● Your goal
In the listing that follows, copy out each line that includes the word "will".

● Recorded information
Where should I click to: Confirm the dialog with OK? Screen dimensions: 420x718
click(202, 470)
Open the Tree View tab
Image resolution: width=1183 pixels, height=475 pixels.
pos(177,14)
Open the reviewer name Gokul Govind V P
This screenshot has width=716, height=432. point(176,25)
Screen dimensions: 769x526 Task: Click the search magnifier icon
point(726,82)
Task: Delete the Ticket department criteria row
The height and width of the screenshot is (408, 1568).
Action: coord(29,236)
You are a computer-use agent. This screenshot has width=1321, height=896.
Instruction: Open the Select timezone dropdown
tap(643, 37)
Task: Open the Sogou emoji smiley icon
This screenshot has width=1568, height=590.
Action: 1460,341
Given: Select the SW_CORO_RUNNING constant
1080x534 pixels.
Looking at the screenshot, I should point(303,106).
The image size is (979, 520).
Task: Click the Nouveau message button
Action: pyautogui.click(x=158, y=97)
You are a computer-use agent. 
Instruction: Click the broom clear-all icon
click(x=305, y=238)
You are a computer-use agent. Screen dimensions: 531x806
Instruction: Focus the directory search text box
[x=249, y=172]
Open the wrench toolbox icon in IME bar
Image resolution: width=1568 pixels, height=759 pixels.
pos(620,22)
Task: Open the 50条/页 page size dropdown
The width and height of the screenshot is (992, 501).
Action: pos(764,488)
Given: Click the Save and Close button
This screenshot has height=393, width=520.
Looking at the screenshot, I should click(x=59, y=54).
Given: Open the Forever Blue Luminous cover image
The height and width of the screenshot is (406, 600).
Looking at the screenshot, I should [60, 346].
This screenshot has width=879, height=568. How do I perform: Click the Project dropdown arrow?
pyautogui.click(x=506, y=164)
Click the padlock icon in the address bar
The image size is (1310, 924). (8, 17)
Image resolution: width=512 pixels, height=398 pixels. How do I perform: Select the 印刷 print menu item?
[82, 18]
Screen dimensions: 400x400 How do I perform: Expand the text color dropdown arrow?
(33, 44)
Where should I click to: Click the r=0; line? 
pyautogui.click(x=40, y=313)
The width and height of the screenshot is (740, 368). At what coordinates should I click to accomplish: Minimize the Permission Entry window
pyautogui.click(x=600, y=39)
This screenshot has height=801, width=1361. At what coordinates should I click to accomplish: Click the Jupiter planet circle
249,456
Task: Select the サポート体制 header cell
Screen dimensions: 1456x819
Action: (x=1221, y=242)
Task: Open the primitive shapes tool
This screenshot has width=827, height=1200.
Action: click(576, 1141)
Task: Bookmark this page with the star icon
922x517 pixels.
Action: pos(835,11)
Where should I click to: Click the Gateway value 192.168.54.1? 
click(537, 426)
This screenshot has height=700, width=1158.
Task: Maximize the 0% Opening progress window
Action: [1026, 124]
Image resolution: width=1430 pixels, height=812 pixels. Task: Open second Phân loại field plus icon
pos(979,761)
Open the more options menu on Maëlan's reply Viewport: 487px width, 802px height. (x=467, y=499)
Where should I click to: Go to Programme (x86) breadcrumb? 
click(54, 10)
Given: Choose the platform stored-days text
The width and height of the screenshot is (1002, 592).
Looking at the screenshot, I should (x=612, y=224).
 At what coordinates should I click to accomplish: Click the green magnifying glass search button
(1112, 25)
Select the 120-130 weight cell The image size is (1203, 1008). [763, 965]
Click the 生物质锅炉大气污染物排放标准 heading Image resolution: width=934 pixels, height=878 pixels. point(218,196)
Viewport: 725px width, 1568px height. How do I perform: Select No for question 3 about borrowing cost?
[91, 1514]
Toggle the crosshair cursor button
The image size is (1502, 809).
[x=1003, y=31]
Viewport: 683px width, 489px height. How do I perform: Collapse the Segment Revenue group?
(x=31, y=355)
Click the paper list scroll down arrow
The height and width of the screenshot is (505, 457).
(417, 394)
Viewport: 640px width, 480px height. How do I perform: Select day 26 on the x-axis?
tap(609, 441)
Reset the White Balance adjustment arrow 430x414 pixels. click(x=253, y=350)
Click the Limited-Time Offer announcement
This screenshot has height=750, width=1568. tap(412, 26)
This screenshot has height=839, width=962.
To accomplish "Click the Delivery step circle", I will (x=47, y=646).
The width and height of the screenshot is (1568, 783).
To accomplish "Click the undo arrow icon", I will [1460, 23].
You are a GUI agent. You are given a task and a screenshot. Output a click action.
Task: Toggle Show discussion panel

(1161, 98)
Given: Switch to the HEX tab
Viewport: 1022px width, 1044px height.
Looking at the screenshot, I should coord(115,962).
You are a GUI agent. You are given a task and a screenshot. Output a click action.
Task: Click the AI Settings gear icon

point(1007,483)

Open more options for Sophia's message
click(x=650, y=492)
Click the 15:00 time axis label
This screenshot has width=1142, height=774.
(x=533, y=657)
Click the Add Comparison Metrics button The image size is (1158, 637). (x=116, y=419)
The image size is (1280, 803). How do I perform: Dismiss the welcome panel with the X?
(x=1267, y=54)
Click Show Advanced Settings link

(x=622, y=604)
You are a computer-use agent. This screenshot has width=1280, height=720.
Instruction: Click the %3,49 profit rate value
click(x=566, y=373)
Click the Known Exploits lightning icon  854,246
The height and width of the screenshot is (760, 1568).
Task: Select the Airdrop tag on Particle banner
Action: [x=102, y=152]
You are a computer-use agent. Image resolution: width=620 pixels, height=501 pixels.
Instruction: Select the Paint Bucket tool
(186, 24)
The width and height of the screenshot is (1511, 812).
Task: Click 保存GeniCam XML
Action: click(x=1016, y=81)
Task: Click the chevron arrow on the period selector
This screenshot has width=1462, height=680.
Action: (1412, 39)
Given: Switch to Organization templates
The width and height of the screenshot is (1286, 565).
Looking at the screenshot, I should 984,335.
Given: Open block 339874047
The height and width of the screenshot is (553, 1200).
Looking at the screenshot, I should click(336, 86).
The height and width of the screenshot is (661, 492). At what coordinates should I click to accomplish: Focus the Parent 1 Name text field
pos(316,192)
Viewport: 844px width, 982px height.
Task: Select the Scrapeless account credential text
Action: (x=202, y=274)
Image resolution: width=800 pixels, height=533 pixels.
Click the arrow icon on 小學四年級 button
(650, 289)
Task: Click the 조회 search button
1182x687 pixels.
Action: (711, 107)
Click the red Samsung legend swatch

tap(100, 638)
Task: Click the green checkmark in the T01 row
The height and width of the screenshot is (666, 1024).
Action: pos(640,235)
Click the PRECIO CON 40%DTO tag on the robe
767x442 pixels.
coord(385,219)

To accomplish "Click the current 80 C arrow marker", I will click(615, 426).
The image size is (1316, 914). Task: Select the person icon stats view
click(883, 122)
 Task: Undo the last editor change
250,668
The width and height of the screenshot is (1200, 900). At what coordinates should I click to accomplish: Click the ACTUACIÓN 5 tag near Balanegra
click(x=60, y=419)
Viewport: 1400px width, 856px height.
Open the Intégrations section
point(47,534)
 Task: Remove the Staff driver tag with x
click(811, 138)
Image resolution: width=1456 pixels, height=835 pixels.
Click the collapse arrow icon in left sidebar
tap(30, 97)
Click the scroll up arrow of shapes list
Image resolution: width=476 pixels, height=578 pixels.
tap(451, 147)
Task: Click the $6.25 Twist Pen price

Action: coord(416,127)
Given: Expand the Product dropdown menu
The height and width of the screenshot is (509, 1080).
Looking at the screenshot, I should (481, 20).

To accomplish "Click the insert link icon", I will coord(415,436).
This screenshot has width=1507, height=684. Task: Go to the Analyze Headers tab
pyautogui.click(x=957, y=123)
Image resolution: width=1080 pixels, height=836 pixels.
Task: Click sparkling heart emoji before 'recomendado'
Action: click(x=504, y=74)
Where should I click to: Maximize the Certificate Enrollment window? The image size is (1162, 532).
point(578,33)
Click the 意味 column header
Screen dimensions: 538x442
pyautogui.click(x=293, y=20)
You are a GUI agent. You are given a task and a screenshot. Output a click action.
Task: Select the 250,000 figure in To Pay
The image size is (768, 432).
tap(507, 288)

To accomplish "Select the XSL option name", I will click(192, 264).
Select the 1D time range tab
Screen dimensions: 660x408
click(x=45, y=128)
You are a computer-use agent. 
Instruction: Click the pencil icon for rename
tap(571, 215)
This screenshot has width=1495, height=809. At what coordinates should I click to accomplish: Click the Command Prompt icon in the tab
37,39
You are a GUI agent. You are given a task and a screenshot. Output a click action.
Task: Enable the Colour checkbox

● Completed exercise
To accomplish "Click the Delivery step circle", I will (x=47, y=646).
To accomplish "Click the undo arrow icon", I will [1460, 23].
To accomplish "Click the current 80 C arrow marker", I will click(615, 426).
To accomplish "Click the insert link icon", I will coord(415,436).
To accomplish "Select the XSL option name", I will click(192, 264).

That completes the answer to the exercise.